■ **What to work on**:
(a) Translate the following sentence from the article on workplace burnout below into Spanish: "In fact, you’d be hard pressed to find a company nowadays that doesn’t have at least a minor issue with burnout."
(b) According to the article on workplace burnout below, what percentage of U.S. workers say better mental health-related policies would help them fight burnout?

Tired of hearing about burnout yet? It feels like we’ve been talking about it for years now.
Wait. We have!
And, sorry to tell you, it won’t be going anywhere, anytime soon!
One of the sad facts about our world today is many employers are understaffed. And, because of that, the workers they do have are carrying the burden to get everything done.
In fact, you’d be hard pressed to find a company nowadays that doesn’t have at least a minor issue with burnout.
And we aren’t just talking about stressed out employees.
What is burnout?
Specifically, “job burnout is a special type of work-related stress – a state of physical or emotional exhaustion that also involves a sense of reduced accomplishment and loss of personal identity,” according to the Mayo Clinic.
Here’s a little quiz from the Mayo Clinic you could give employees to see the varying degrees of burnout you’re dealing with. Have them ask themselves:
- Have you become cynical/critical at work?
- Do you dread going to work?
- Do you have issues with making yourself start working?
- Have you become irritable, impatient with co-workers or customers?
- Do you feel unproductive?
- Do you have issue with concentrating?
- Does your job not give you a sense of satisfaction with your achievements?
- Do you feel disillusioned with your job?
- Do you need to use food, drugs or alcohol to feel better or not feel at all?
- Are you having issues with sleep that you didn’t have before?
- Do you have new physical issues like headaches, stomach or bowel problems, or other thing?
Saying yes to any of these questions could mean your employees are experiencing burnout. However, the more questions they answer yes to, the greater the odds they have it.
Burnout hurts business
The bottom line: Burnout can hurt your business big time.
Employees who experience burnout are:
- 13% less confident in their performance
- 63% more apt to use their sick time, and
- 2.6 times more likely to “actively” look for a new job, according to a Harris Poll of 1,136 employed U.S. adults, commissioned by Spring Health.
How to reduce burnout
How can Benefits pros play a role in reducing burnout?
Twenty-five percent of U.S. workers say they’d be better able to fight burnout with “better mental health-related policies,” according to a Spring Health report.
Here are four tools the company says work for leaders and managers:
- Get people talking. Encourage open communications and let employees know that as a Benefits pro you are there for them as are their managers. People need to feel comfortable with you to open up. It’s also a good idea to provide training for managers and other leaders.

■ **Recorded data**:
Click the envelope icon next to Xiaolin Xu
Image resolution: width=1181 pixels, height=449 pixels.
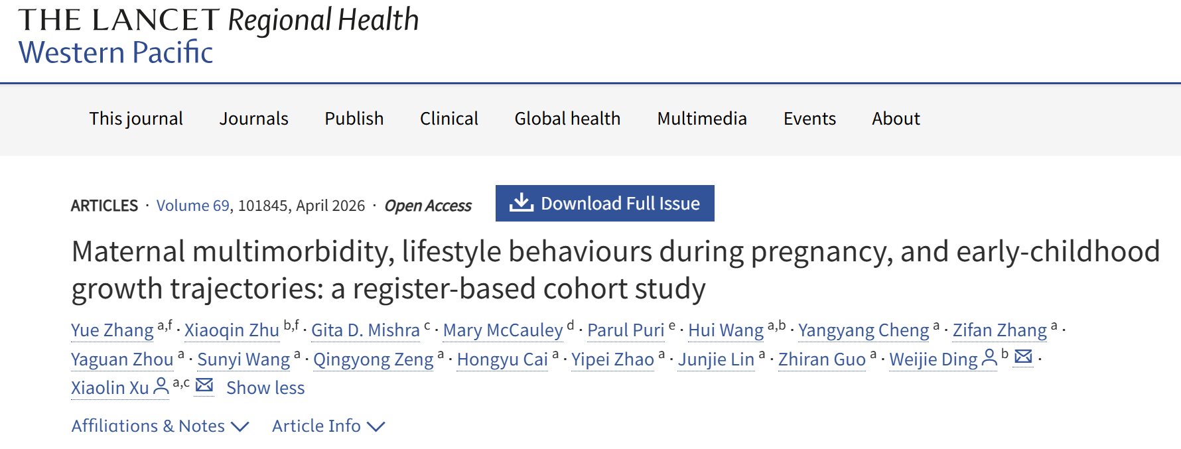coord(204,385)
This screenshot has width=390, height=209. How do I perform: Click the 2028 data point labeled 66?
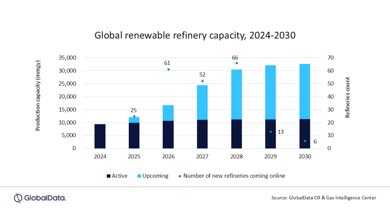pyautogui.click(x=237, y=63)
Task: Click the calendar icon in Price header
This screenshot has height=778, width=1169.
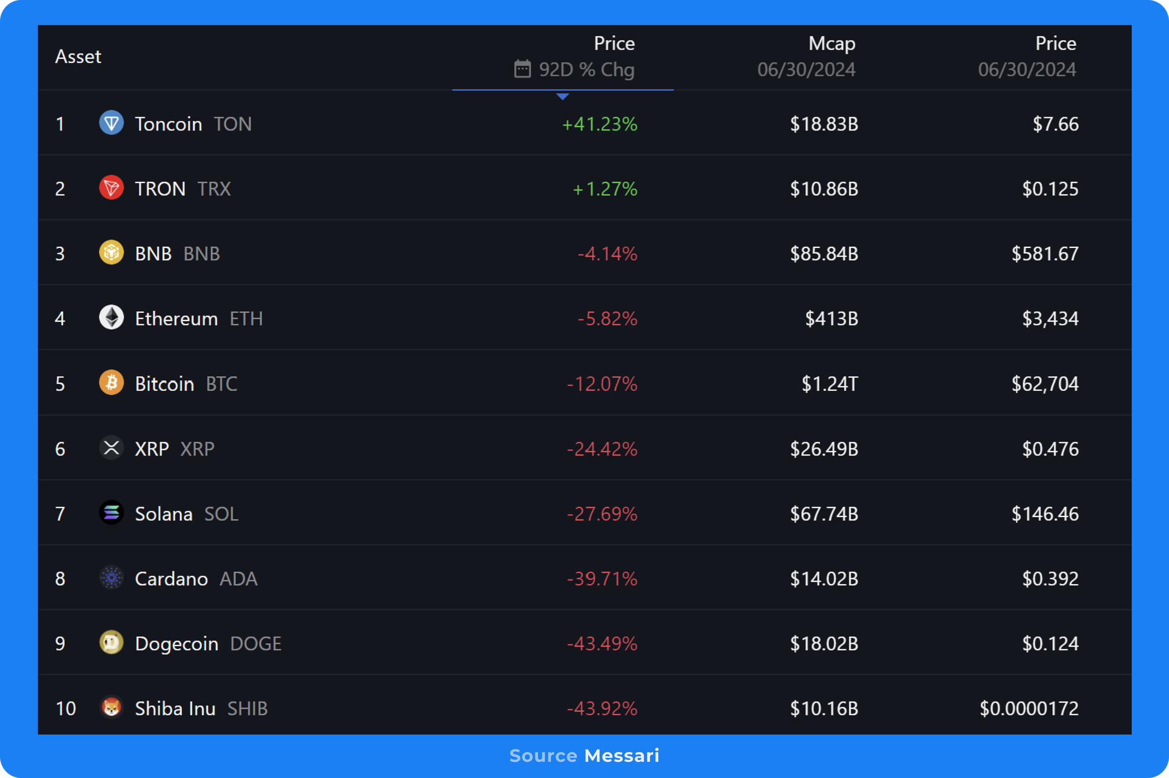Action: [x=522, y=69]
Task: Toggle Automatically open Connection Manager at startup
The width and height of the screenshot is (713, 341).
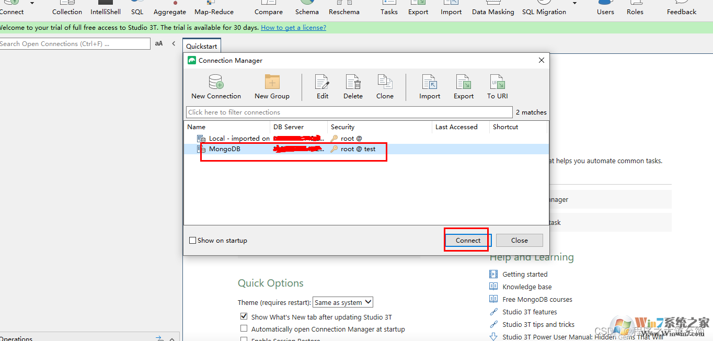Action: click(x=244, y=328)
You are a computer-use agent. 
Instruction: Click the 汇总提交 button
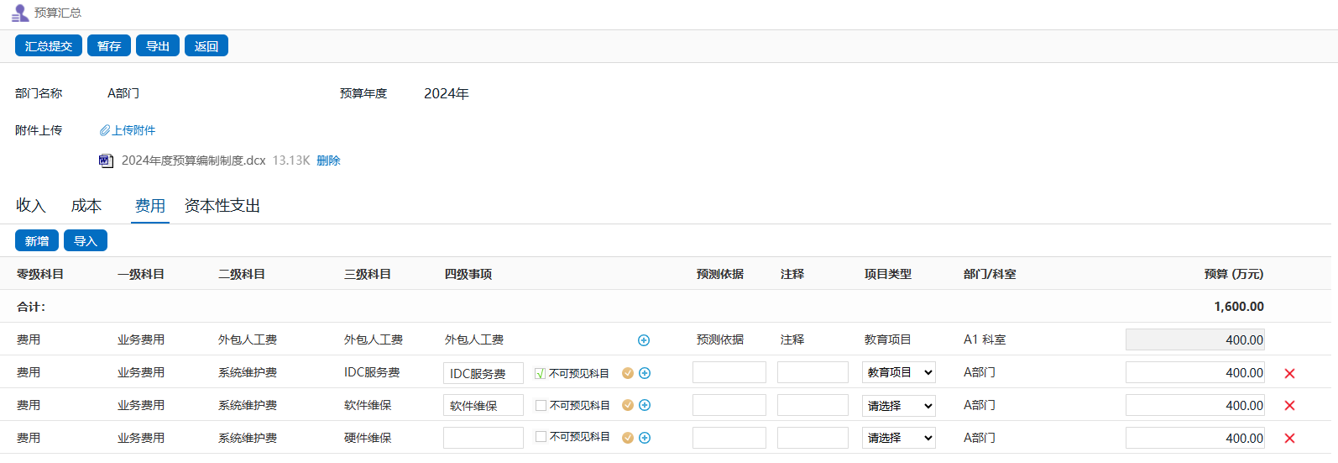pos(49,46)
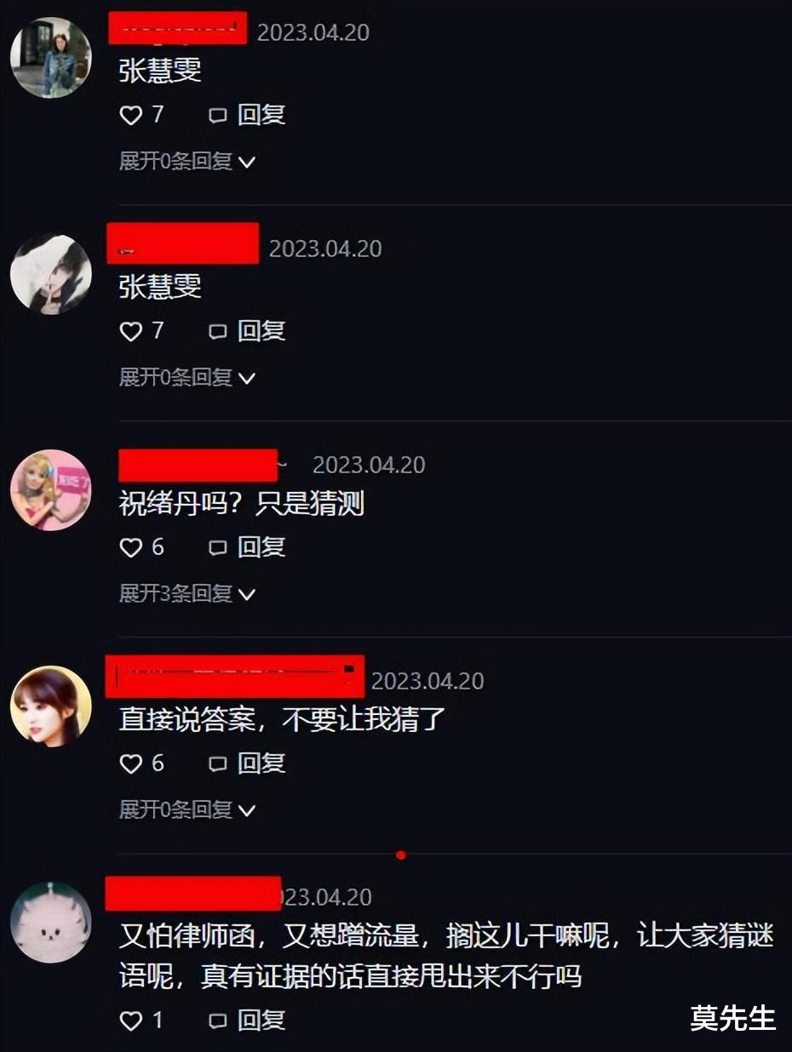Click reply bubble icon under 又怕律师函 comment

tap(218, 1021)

■ **Solutions per task**:
(a) De hecho, hoy en día sería difícil encontrar una empresa que no tenga al menos un problema menor de agotamiento laboral.

(b) Twenty-five percent.